Please return all lines of the data below containing the string "computer".

Top of Given records

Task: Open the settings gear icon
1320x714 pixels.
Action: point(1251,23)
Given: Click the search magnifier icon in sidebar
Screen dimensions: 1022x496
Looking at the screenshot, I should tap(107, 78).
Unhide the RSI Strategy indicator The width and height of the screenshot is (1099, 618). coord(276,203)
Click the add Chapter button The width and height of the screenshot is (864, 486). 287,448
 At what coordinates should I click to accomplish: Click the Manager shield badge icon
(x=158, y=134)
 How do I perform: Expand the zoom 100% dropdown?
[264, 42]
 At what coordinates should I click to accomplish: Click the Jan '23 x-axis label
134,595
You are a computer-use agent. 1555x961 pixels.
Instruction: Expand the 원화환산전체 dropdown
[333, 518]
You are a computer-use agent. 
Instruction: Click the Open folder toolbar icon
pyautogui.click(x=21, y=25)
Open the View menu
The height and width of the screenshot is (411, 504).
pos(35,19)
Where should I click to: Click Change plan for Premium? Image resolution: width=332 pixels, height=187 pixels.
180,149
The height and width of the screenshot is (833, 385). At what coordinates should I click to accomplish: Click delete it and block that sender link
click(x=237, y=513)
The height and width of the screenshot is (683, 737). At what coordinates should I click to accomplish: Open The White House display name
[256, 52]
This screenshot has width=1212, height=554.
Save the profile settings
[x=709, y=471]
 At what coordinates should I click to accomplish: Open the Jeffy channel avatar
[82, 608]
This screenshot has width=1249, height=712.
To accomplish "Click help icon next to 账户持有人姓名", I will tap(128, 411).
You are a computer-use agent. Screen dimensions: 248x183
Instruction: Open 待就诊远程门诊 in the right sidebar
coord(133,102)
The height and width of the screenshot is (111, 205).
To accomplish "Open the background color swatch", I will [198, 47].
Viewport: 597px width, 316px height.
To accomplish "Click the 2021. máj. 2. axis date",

Bottom of Given records

Written response>
You are a computer-use agent. 1555x961 pixels.
You are a computer-use agent. 
You are a computer-use agent. Screen dimensions: 248x183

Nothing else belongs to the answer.